Here is an slightly unclear picture of the classic Channel Island cast-on with single rib. In fact, it's so hard to see, I may edit this post later and replace it with a better picture...
But for now...
The Channel Island cast-on.
This weekend found me with a little time and a lot of curiosity, and I put both to use playing around with different cast-on techniques. I am thinking about putting together a series of advanced technique classes for the winter and one of the things I'd like to share is how to master the beautiful tubular cast-on and corresponding tubular (kitchener) bind-off. Both create an incredibly lovely edge for single or double rib. While there are several ways to achieve the tubular cast-on, the fastest method, using two strands, has proved elusive for many. So I've been investigating another approach which uses a provisional cast-on that may be easier to learn in class.

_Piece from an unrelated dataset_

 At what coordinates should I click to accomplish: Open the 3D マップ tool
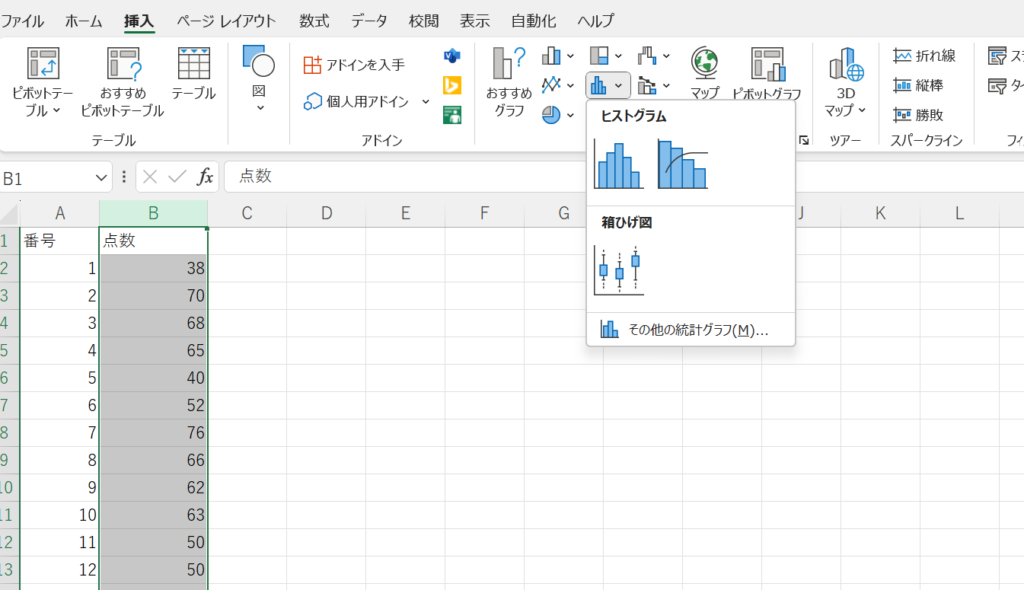(x=845, y=82)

While looking for on-line references, I came across the CLEAREST instructions for Channel Island cast-on that I've ever seen. It creates a lovely selvedge edge of tiny picot knots when used with stockinette stitch. And it is truly spectacular in single rib. Channel Island Cast-On
After practising a few gazillion stitches, I felt a sense of peace wash over me. You think I'm joking but I'm not.... It's an amazing thing to knit a stitch that was invented hundreds of years ago by women on a couple of small islands off the coast of Normandy, to make sweaters of such beauty and function that they earned their own name: the Guernsey (or Gansey).
Back in Elizabethan times, knitting was a huge industry on these tiny, sunny, English islands where there was an abundance of sheep. In fact, knitting was so popular that a government ordinance in 1603 forbade men to knit during the summer months because the harvest was rotting. The Channel Island knitters were incredibly skillful and they made amazingly intricate designs in thick, oiled wool sweaters which fisherman wore out to sea. The legend is that every design was different so that when an unlucky fisherman washed ashore, he could be identified by the pattern of his sweater. One of the design elements was a beautiful cast-on edge of tiny picot knots, now known today around the world as the Channel Island Cast-On.
While knitting is the toddler of the textile industry, what's so endearing about it is the way in which different cultures arrived at the same end result using completely different techniques. Today, in our global world, we have the German Twisted cast-on, the Italian two-strand cast-on, the old Norwegian cast-on, the Channel Island cast-on, to name just a few. All beautiful, functional, and unique, but all leading to the same fabric: the knitted stitch.
When I worked that cast-on today, I felt a sense of place in this world. I was making something lovely that had been passed down for hundreds of years - from grandmother to mother to daughter - on a small island in the middle of a sea, and finally out to the global knitting community. Doesn't it feel great to be a part of that community?!